> EXERCISE
Within the listing below, please copy exactly the lines between the line holding "The height and width of the screenshot is (216, 825)." and the line holding "Open the files folder icon", inclusive.

> DATA EXCERPTS
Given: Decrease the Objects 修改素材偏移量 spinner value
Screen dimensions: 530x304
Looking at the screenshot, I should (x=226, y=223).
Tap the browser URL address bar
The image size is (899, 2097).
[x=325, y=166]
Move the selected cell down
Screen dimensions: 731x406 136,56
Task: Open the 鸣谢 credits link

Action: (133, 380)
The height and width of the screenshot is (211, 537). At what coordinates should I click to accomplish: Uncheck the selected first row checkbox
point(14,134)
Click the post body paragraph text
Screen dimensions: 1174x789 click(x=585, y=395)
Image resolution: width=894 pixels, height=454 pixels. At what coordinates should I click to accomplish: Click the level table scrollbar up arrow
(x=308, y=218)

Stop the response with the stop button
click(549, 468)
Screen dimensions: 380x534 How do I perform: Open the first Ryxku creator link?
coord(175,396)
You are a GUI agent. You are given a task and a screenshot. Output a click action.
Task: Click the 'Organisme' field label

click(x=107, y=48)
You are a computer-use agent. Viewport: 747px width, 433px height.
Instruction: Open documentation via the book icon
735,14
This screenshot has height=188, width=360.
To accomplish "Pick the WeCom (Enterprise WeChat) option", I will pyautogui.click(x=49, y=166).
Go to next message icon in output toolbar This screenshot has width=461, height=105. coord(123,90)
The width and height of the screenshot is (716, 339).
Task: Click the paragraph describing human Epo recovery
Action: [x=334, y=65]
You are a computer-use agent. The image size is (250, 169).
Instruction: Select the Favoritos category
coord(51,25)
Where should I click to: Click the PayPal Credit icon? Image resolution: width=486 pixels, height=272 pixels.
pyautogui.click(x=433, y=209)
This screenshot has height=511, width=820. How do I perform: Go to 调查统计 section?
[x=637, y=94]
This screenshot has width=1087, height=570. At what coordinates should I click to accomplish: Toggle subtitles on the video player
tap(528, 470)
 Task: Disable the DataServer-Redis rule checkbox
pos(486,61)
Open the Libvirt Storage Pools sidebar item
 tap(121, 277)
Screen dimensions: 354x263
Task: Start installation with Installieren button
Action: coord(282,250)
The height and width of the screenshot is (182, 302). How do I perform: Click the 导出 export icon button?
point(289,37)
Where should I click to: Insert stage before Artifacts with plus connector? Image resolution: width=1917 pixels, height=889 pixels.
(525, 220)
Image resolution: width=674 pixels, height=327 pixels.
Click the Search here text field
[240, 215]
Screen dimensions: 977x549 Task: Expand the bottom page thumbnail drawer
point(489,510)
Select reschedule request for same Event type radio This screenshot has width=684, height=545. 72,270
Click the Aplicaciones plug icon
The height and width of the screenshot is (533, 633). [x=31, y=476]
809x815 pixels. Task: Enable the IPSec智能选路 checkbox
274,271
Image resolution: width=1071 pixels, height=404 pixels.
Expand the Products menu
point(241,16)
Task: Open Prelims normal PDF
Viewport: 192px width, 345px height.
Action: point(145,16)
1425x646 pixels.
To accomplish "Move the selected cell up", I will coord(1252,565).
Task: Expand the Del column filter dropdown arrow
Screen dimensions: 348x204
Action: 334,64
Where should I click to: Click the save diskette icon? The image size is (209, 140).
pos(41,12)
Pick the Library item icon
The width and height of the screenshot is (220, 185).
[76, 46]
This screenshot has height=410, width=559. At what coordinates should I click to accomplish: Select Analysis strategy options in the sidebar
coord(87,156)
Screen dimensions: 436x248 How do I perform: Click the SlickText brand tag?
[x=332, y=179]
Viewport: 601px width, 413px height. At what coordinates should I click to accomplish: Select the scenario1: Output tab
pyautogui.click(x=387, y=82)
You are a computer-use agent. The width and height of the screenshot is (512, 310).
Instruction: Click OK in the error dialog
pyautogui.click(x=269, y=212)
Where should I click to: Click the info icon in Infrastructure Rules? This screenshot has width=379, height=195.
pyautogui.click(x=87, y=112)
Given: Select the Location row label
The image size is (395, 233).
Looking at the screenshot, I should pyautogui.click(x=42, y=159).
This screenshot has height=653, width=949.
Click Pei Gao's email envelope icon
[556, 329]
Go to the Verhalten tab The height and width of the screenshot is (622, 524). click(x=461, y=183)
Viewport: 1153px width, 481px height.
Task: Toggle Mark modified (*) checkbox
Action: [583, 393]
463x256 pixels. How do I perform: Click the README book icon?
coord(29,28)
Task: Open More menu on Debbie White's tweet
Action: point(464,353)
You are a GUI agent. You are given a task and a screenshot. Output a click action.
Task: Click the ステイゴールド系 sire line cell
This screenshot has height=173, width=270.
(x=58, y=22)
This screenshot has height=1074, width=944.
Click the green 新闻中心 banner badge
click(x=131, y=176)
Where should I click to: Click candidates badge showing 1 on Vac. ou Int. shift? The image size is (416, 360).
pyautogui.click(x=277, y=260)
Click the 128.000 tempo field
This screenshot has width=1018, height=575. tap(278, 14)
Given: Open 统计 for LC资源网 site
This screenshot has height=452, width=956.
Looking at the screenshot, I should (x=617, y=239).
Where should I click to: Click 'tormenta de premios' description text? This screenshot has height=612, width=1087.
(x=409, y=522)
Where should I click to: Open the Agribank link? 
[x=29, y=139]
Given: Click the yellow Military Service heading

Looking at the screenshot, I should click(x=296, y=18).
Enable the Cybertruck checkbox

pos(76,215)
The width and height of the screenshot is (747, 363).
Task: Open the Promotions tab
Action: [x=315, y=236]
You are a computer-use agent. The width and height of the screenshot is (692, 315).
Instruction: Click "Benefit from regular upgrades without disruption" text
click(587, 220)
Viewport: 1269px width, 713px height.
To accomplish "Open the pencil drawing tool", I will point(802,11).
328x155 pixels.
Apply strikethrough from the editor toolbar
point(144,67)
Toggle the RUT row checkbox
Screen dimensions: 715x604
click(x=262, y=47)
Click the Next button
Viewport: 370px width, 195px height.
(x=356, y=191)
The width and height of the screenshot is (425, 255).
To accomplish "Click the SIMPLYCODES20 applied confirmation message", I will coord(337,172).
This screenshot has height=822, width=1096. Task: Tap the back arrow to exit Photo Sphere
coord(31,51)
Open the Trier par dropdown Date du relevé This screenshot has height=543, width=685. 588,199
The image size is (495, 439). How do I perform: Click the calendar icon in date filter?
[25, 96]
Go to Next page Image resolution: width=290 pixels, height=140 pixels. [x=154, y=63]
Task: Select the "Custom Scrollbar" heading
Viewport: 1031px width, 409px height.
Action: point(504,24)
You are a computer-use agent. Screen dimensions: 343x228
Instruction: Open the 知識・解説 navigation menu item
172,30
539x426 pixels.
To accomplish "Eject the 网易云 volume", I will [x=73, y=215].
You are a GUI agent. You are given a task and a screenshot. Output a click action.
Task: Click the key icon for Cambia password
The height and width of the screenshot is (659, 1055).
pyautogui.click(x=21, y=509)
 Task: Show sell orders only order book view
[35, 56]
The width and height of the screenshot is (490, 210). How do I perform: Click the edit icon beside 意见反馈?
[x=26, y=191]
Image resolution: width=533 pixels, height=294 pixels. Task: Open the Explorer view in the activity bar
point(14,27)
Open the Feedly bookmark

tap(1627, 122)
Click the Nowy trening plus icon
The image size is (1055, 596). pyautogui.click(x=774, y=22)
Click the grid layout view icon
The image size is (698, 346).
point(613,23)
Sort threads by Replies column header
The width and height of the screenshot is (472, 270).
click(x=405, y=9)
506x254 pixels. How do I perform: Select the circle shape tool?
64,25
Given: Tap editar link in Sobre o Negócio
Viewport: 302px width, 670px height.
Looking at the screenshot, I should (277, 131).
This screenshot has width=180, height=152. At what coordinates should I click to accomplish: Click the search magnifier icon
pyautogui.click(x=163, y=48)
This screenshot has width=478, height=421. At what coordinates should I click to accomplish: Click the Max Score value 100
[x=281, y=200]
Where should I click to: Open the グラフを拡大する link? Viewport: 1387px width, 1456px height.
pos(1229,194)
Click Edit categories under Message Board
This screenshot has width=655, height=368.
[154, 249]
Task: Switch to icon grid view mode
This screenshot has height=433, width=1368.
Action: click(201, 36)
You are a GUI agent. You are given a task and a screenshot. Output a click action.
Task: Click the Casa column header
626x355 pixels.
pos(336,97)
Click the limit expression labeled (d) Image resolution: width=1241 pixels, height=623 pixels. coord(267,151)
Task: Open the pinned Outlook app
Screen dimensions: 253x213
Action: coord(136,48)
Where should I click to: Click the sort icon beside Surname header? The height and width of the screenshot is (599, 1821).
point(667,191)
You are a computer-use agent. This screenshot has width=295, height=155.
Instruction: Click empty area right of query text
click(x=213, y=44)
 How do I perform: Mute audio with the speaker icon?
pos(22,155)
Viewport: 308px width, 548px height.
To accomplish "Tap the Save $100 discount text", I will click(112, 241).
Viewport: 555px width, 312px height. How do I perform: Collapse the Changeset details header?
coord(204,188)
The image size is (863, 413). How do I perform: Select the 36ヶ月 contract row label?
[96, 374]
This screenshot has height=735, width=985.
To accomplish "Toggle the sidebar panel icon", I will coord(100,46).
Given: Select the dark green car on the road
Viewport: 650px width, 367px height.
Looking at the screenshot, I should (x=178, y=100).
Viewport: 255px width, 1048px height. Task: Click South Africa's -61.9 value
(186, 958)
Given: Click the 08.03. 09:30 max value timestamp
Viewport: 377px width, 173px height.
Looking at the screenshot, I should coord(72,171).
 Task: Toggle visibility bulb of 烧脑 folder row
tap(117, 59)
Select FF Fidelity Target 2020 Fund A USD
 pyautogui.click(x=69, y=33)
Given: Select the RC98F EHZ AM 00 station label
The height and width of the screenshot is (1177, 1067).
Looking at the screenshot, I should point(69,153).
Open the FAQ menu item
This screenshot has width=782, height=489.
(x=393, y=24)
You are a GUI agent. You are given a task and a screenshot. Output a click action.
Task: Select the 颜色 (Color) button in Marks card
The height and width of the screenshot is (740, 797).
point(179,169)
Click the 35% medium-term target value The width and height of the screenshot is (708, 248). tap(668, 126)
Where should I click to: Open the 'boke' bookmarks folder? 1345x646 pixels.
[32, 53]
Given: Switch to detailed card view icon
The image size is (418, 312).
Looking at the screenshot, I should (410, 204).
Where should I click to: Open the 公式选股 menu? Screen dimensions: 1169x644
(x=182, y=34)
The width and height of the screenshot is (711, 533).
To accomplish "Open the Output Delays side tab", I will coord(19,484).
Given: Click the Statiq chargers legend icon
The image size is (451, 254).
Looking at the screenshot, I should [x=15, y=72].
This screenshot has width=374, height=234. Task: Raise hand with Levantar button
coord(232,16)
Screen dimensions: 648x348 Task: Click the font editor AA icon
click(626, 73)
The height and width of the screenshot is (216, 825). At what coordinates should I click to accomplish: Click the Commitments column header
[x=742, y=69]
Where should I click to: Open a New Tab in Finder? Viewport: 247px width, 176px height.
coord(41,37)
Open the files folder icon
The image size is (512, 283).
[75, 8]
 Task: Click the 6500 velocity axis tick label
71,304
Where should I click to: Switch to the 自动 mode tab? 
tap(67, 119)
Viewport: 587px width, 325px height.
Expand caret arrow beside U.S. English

> SOLUTION FOR THIS TASK
The height and width of the screenshot is (216, 825). At what coordinates should I click to accomplish: Click the Commitments column header
[x=742, y=69]
Where should I click to: Open a New Tab in Finder? Viewport: 247px width, 176px height.
coord(41,37)
Open the files folder icon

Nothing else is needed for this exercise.